Chronic pain sufferers who are low in vitamin D often find that when they supplement vitamin D their perceived pain is greatly reduced. This is particularly true for cancer pain, muscular pain, and in some cases diabetic related nerve issues.6
Those who are getting enough vitamin D in their day to day life are unlikely to notice much improvement in their symptoms from supplementing vitamin D, but for those who have a deficiency, the benefits can be clear and will manifest quite quickly.
Mega-Dosing of Vitamins
There has been a trend towards taking massive doses of vitamins, especially water-soluble vitamins, as a ‘health hack’. While there may be some marginal benefits to this sort of thing, it is not always a good idea. With water-soluble vitamins, any excess taken in will be excreted, so the risks are minimal (although it is a waste of money to take supplements which will simply end up being flushed down the toilet). Vitamin D, however, is a fat-soluble vitamin, so taking large doses can be riskier.
Taking in large doses of vitamin D can cause nausea and vomiting, dehydration, apathy, confusion, and an excess of calcium in the blood (which can lead to other serious and potentially life-threatening health risks).7 For this reason, it is not a good idea to take large doses of vitamin D, or indeed other fat-soluble vitamins, unless directed to by a doctor who is supervising you while you follow the course.

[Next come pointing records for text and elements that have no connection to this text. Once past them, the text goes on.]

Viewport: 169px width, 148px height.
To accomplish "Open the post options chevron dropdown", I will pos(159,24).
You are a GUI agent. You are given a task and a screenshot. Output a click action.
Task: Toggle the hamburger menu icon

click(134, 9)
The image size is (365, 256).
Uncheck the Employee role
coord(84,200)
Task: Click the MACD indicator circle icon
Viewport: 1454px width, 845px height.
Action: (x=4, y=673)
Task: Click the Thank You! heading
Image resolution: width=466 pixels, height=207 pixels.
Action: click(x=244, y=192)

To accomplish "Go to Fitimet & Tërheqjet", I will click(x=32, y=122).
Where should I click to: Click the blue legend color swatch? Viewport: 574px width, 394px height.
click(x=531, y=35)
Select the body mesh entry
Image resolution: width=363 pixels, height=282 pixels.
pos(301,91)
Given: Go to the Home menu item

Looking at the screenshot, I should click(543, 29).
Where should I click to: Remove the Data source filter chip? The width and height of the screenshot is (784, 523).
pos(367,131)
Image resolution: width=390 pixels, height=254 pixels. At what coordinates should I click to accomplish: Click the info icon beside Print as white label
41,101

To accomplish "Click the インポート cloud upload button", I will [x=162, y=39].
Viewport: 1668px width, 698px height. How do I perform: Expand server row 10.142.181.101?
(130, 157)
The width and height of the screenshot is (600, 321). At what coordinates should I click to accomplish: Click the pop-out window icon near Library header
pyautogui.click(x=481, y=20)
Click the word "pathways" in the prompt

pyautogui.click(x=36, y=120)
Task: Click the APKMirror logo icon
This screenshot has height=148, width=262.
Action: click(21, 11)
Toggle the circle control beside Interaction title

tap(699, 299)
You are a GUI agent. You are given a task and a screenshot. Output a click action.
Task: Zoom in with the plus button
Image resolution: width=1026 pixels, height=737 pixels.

For most people, a healthy diet and lifestyle with basic self-care measures such as meditation, exercise, and aromatherapy is enough to ensure good overall wellbeing. If you are suffering from chronic pain, talk to your doctor and identify the cause, then find measures to manage it. Those measures may include supplements to help manage nutrient deficiencies in some cases, but supplementation should be tried only if you have found yourself unable to improve the deficiency through changes to your day to day diet.